• INSTRUCTIONS FOR THE TASK
In the entries below, find each line with the word "pixels" and pull it out.

[[ SUPPLIED RECORDS open ]]

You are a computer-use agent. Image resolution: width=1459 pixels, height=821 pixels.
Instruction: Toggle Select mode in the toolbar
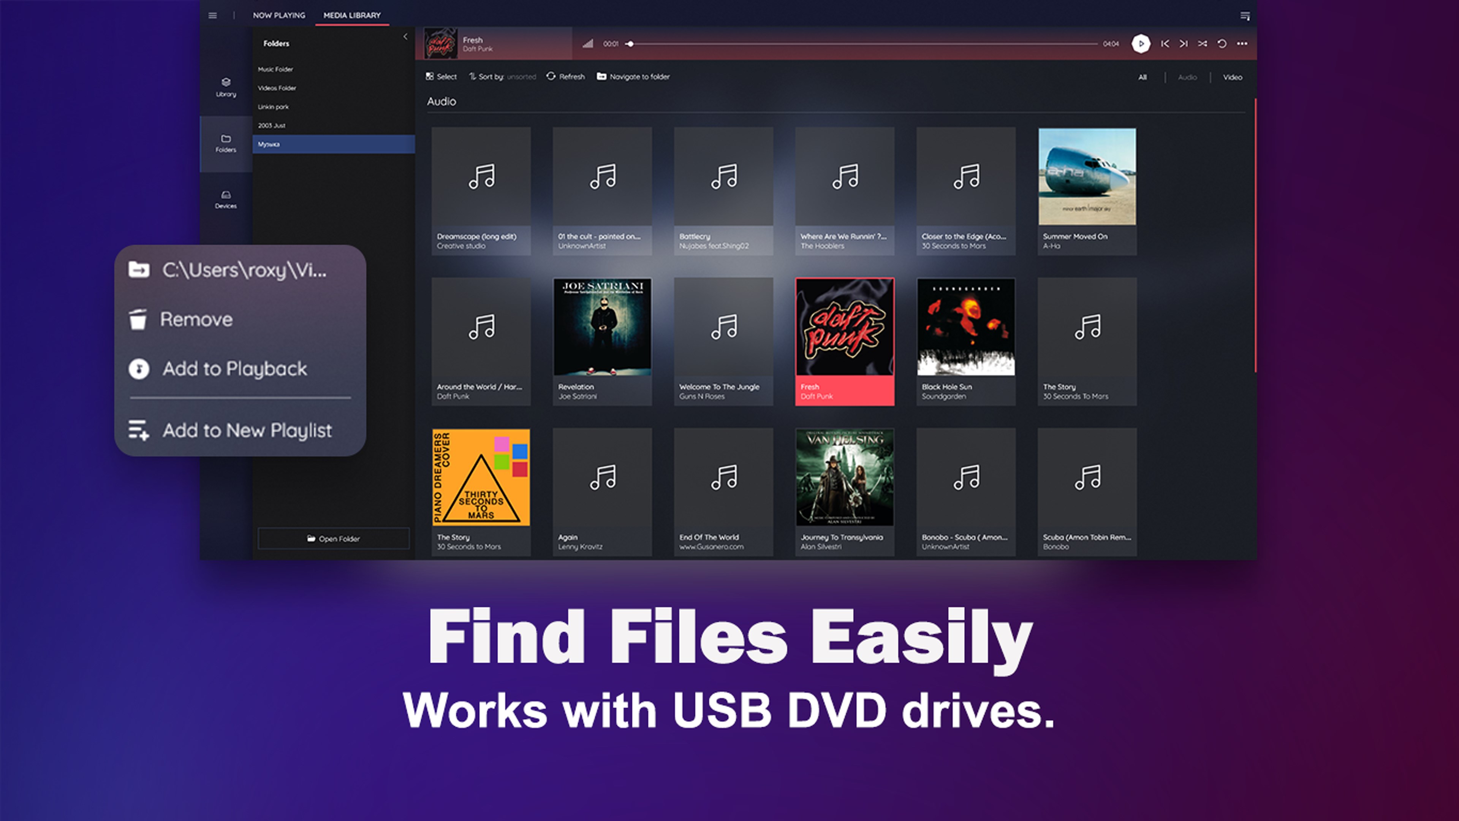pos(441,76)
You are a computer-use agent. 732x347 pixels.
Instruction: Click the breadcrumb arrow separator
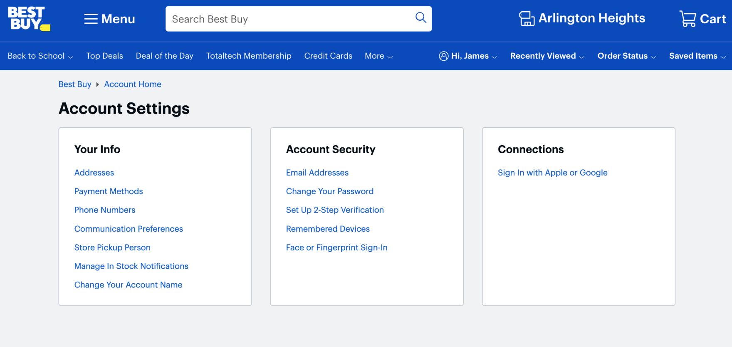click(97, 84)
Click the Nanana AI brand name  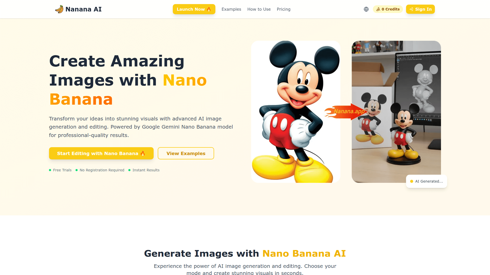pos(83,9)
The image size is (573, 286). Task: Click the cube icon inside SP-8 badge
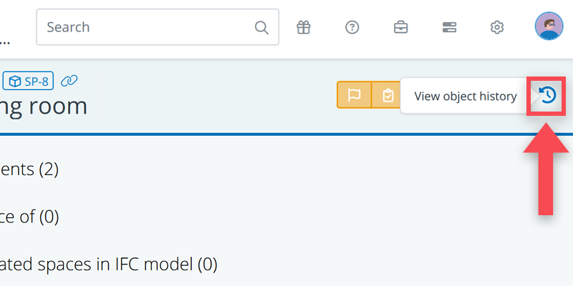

[[ SUPPLIED RECORDS closed ]]

• REPLY TO THE TASK
You are a computer-use agent. Image resolution: width=1459 pixels, height=821 pixels.
You are a computer-use agent. 732x347 pixels.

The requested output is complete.